Etienne-Denis Pasquier (1767-1862) – Préfet de Police de Paris, responsable du maintien de l’ordre. Arrêté par les conjurés, il refusa de coopérer, affirmant lui aussi que Napoléon était vivant. Bien que son arrestation ait permis aux conjurés de contrôler temporairement la préfecture de police, sa résistance contribua à ralentir le complot. Après la répression du coup d’État, Pasquier joua un rôle clé dans l’enquête, renforçant sa position au sein du régime, ce qui lui valut une ascension politique marquante.

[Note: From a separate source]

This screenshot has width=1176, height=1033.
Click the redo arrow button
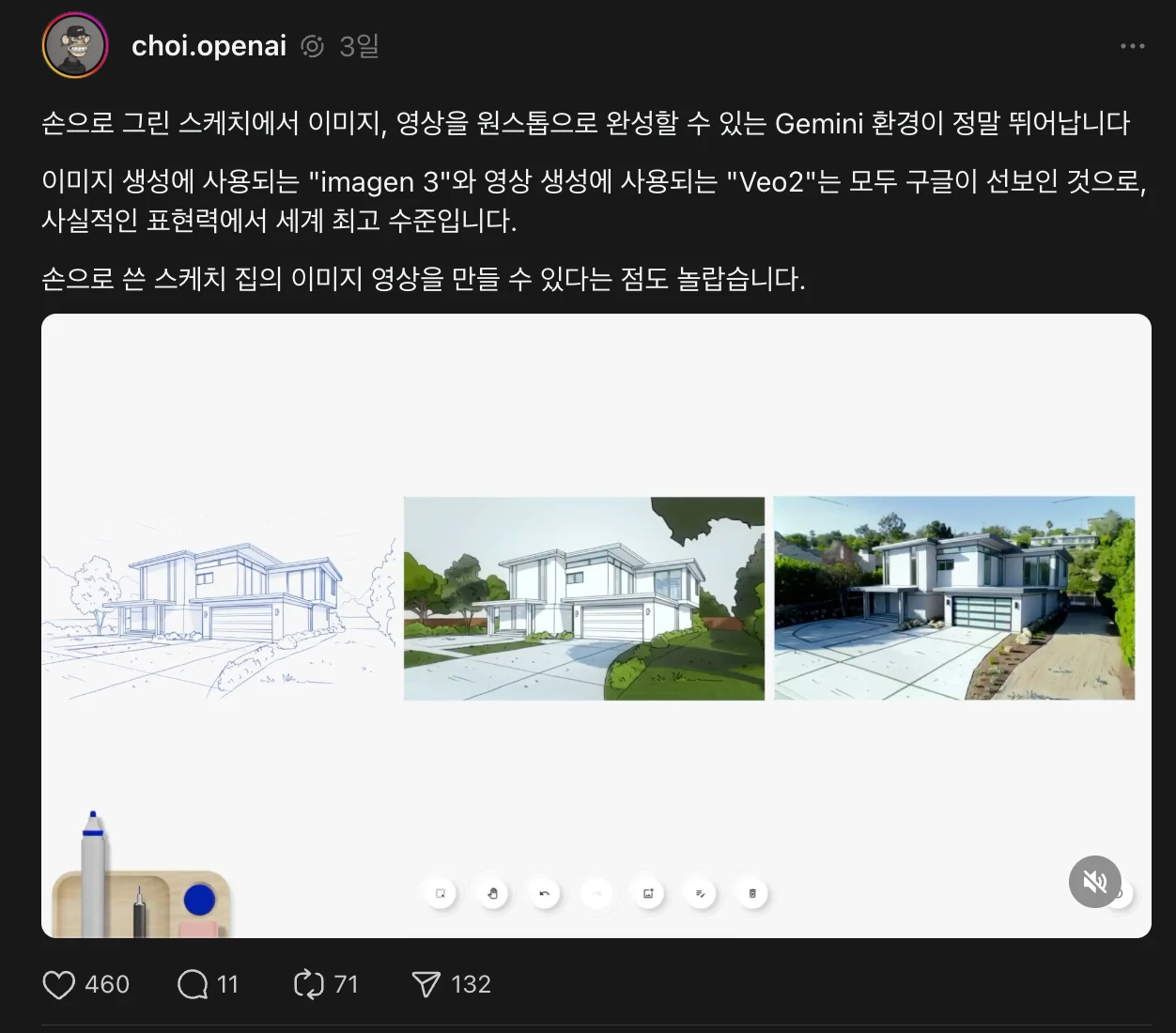[596, 893]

Le duc de Feltre, Henri Jacques Guillaume Clarke (1765-1818) – Ministre de la Guerre sous l’Empire, en conflit avec Savary sur les responsabilités dans l’échec à prévenir le coup. Il était absent de Paris, facilitant ainsi la prise de contrôle de son ministère. Alerté tardivement, il prit des mesures pour réprimer le complot, mais chercha à minimiser l’incident, ce qui lui valut des critiques pour négligence et complaisance. Bien que maintenu à son poste, son image fut ternie par cette affaire, Napoléon lui-même nourrissant des doutes sur sa gestion, ce qui affaiblit durablement sa position au sein du gouvernement impérial.

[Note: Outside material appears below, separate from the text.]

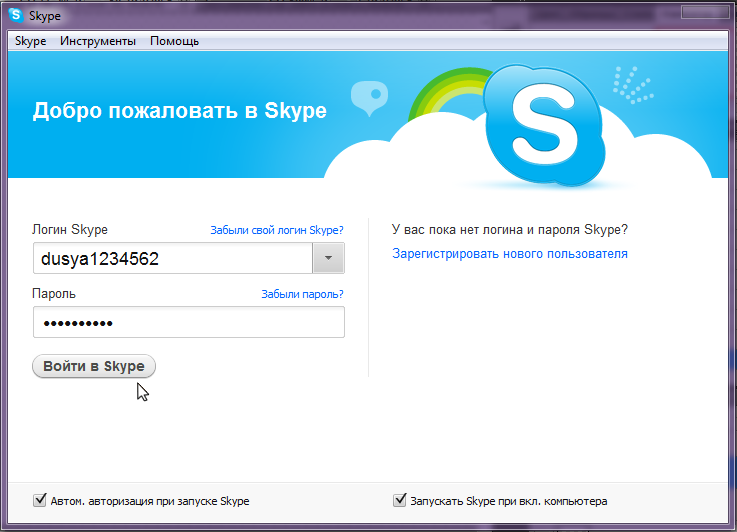Click the dotted decoration right of the logo
The width and height of the screenshot is (737, 532).
(631, 85)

Jean-Jacques-Régis de Cambacérès (1753-1824) – Archichancelier de l’Empire, il joue un rôle clé dans la gestion de la crise. En l’absence de Napoléon, parti pour la campagne de Russie, Cambacérès assurait l’intérim du pouvoir à Paris. Il était autorisé à prendre des décisions urgentes, à donner des ordres aux ministres et à présider les conseils. Bien que lui aussi absent de Paris ce jour-là, informé rapidement, il fit preuve de sang-froid, coordonna la riposte gouvernementale et rétablit l’ordre, tout en assurant la répression des conjurés. Napoléon le félicita pour son efficacité, et cet événement incita Cambacérès à proposer des réformes pour renforcer la stabilité du régime en cas d’absence de l’Empereur.


Sources

« 1812 La Conspiration du Général Malet  » par Thierry Lentz – Perrin, 2012.
« Napoléon, ou le mythe du sauveur » par Jean Tulard – Fayard, 1999.
« Le coup d’État manqué du général Malet. » par Olivier Chaline – Revue d’histoire moderne et contemporaine, vol. 50, no. 3, 2003, pp. 512-527.